I was going to ignore this because it’s kind of dumb, but enough people freaked the fuck out about it that, fine, let’s talk about it.

So there was this Brooklyn girl who put up a blog post about being a “Stay At Home Girlfriend,” which is something five women somewhere do nowadays. Gothamist picked this up, and I guess according to them this poster, Quiana Stokes, “was nearly burned at the cyber-stake” for posting some 50’s-style housewife tips like “clean the house” and “always be sexually available whether or not you feel like it.”

Then today, a girl from Illinois who is doing this “SAHG thing” wrote a response to this crucifixion:

Anyway, I guess my main point is that I feel like women these days have done themselves a bit of a disservice by being SO focused on being independent and liberated from the traditional roles we once held.  In my ideal world I would be totally happy as a stay at home wife and mom for a few years. I would actually consider that a luxury. But I feel like that’s some sort of shameful thing in our society now.

I don’t really feel the need to name names from my Google Reader of people who tore the shit out of Stokes for her post. And yet, obviously the correct response to all this is, who the fuck cares how this girl finds fulfillment for herself? She’s happy, we’re happy.

What struck me more was the response of the indignant Illinois girlfriend, and it highlights to me one of the aspects of feminism that can be very frustrating: feeling alienated if you don’t exactly agree or your life doesn’t fit the stereotype idea of a liberated woman.
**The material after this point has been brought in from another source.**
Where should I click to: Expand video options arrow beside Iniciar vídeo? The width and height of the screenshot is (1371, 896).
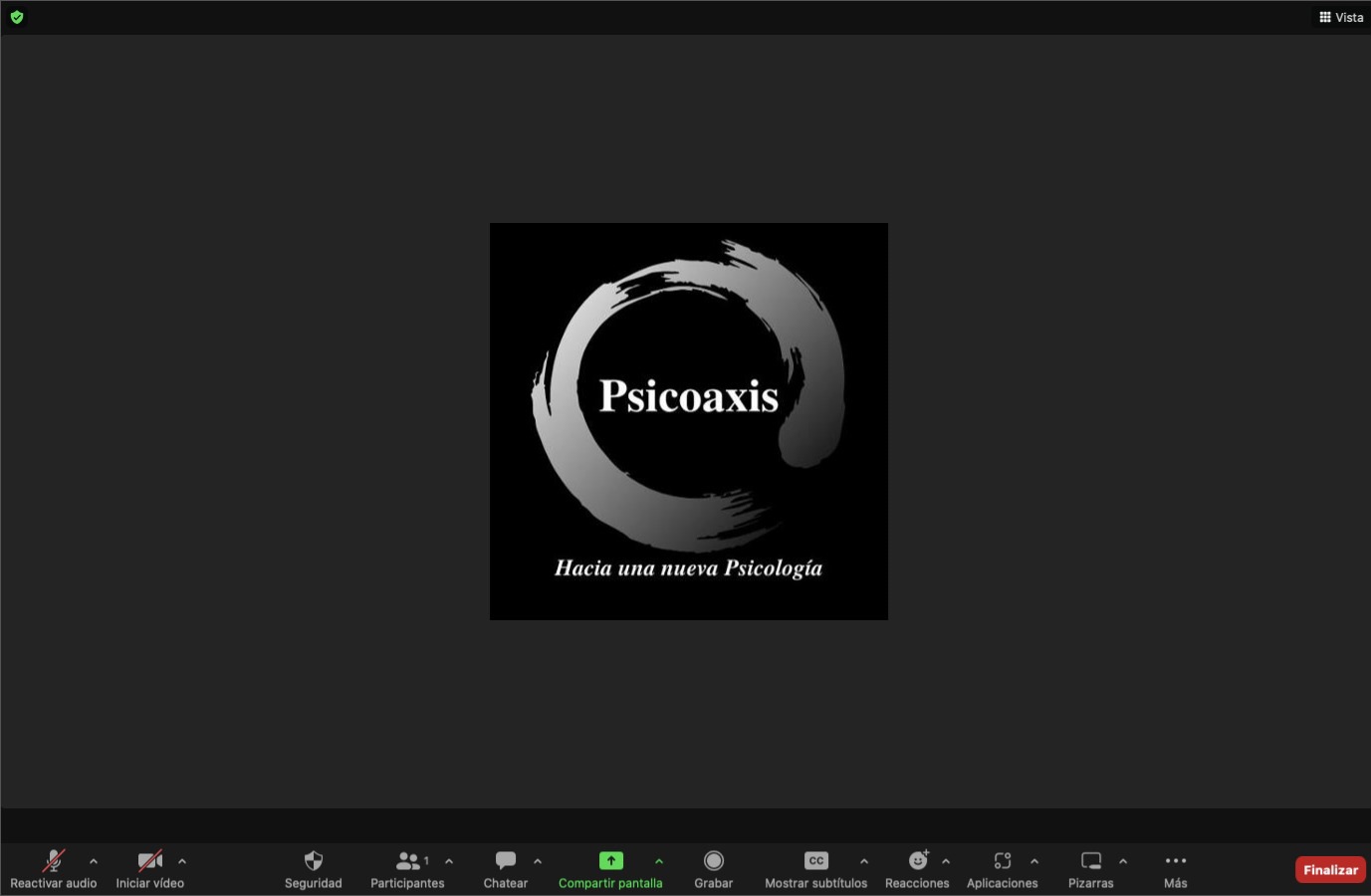(182, 861)
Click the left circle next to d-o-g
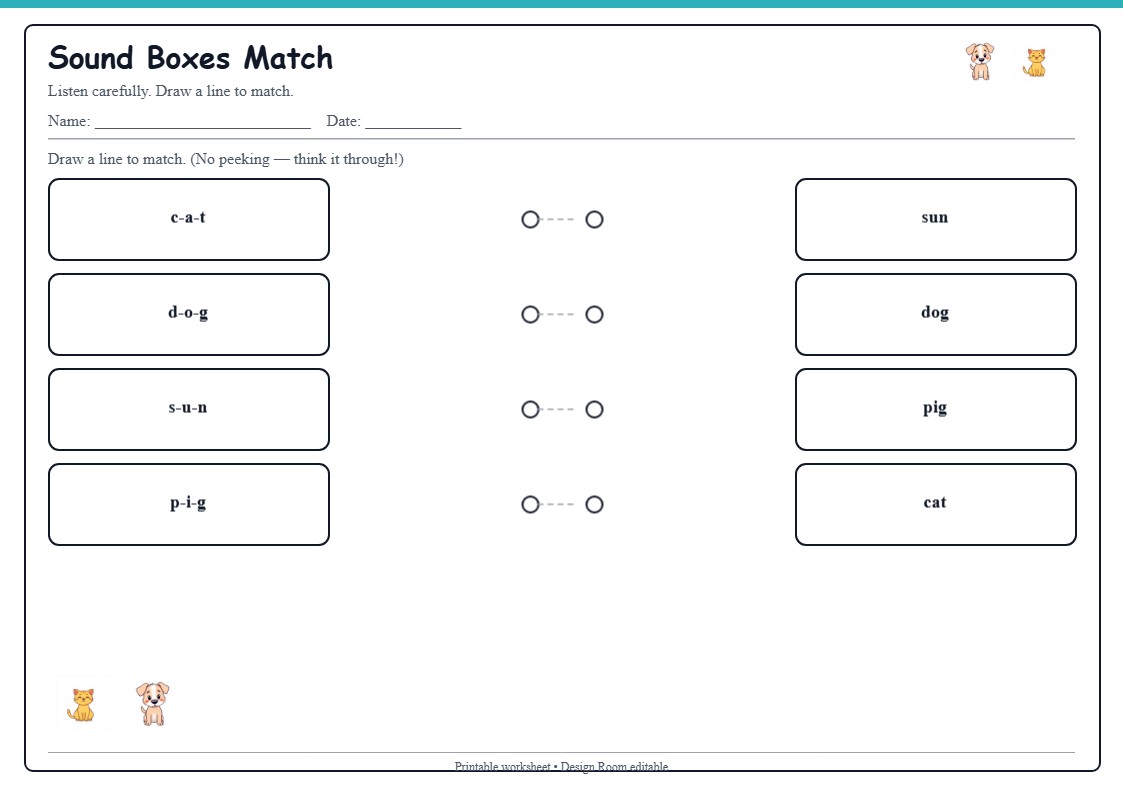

I think what she is getting at — and I’m going out on a limb here, so call me out if you disagree — is the fact that the often-present anger and resentment in the feminist movement can at times feel alienating rather than unifying. Most of the feminist blogs I read all (ALL) day long focus on calling bullshit on injustice, fighting against anti-woman political initiatives and identifying subtle and not-so-subtle forms of discrimination in the media. All of that is incredibly important, and many of these blogs also celebrate the victories and the positive side of feminists’ hard work, but it more often than not carries with it a tone of negativity and defensiveness and self-righteousness. That relentlessly negative tone is in part why I created this blog, to have a laugh sometimes instead (although, in fairness, my posts are also usually self-righteous).

In short, the feminist movement often carries a language of “you don’t get me, only these other feminist women get me” and fosters a sense of victimization if you read those things day in and day out like I do. THE PATRIARCHY WANTS TO KILL ME. And in turn, that generates a knee-jerk reaction toward people who aren’t part of that intimate circle of understanding. That reaction is often judgmental.

A liberated woman is just the woman who has a fighting chance to weigh all the options she possibly can and makes a decision for herself based on what she feels is best and where her heart takes her. That’s all it is.

I’ll try to guess that that’s what this Illinois girlfriend is hurting from. She’s not doing anything wrong; she’s trying to be a good partner to her boyfriend and make the best of a situation during hard economic times, and she feels judged. I’d feel the same.